Discussing Gödel in terms of "truth" immediately brings about deep philosophical discussions about what that actually means in the context of mathematics. If the "true" nature of the (standard model of) arithmetic is unknowable in full, does it even exist?

I like to be pragmatically classical in my mathematical outlook (I don't worry about LEM), but when we come to foundations, I find that we need to be a little bit more careful.

Gödel's original proof (or rather, the slightly modified Gödel-Rosser proof) avoids notions of absolute truth - it says that for any consistent model of arithmetic, there must exist undecidable sentences.
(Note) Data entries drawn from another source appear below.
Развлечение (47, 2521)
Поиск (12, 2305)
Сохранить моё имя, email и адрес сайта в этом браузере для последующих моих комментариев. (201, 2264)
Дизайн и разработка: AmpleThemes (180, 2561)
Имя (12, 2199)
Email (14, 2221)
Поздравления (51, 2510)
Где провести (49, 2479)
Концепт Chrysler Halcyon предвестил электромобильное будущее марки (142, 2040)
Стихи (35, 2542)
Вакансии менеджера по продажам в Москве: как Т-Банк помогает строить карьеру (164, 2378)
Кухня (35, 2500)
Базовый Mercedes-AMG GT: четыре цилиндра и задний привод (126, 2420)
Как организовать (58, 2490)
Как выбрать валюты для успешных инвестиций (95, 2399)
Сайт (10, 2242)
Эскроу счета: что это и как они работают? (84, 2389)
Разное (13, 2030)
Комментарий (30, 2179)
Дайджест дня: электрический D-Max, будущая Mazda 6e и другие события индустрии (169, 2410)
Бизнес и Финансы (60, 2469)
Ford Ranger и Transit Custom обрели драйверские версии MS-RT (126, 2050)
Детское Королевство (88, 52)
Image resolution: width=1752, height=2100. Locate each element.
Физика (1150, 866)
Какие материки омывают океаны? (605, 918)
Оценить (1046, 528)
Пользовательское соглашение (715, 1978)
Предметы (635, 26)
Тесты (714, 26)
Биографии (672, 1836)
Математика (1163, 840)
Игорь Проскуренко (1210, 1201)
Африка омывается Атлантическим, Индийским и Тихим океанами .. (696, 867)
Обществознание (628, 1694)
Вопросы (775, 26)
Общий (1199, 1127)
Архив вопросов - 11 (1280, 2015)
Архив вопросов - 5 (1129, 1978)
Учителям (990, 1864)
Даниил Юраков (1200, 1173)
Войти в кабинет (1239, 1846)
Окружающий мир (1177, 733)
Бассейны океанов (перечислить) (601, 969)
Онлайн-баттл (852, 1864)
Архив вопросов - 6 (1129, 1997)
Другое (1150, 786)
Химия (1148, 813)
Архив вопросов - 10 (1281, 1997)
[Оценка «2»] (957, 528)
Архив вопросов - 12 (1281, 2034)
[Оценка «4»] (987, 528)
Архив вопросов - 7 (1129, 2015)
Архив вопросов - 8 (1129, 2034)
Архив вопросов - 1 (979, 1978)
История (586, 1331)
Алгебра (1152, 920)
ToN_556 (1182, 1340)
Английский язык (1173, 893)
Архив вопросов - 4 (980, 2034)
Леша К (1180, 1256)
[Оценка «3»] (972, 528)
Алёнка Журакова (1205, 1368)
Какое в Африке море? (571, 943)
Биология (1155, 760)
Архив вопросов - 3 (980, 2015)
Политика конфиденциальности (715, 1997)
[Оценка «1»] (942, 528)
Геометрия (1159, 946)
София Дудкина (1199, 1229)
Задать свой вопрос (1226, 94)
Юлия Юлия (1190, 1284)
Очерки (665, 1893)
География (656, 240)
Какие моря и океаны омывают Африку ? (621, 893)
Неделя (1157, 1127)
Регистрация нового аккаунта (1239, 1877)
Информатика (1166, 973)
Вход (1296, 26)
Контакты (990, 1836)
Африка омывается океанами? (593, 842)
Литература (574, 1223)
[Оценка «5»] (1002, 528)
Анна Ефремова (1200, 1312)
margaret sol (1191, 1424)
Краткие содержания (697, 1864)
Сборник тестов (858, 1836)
These are ultimately purely syntactical considerations.

(I'm not claiming that there is no relation to "truth" at all in this statement, just that things become less precise and more philosophical once that's how we're going to frame things)


These deep philosophical discussions are about absolute "truth" in general, but in logic, the truthness of formula in specific mathematical structure is well-defined through structural induction over the formula, although with non-finite, non-computable steps. Yes, from strict-finitistic point of view even the concept of truth in the standard model of arithmetic could be problematic.


I'm personally not a constructivist or even finitist (mostly for pragmatic reasons), but discussions about Gödel get sidetracked by musings about either of these philosophies so often that I feel it's important to point out that there is an understanding of Gödel's theorems that can be understood and discussed regardless of one's commitment to a particular philosophy of mathematics (well, at least assuming some "reasonable" base).

If you are a finitist, you could interpret Gödel's theorem to mean that infinite systems such as the natural numbers don't actually exist, because they can never be understood in full (I'm not a finitist, so maybe I'm wrong in this conclusion). If you're a classical platonist, they would mean that the "natural numbers" do exist in some platonic realm, but will never fully be captured by human mathematics. If you're a formalist like me, maybe you'd say that it's very useful to pretend that the natural numbers exist, but that strictly speaking we don't really fully understand what they are or should be (but it turns out not to matter all that much).

Either way, a complete theory of the natural numbers doesn't exist.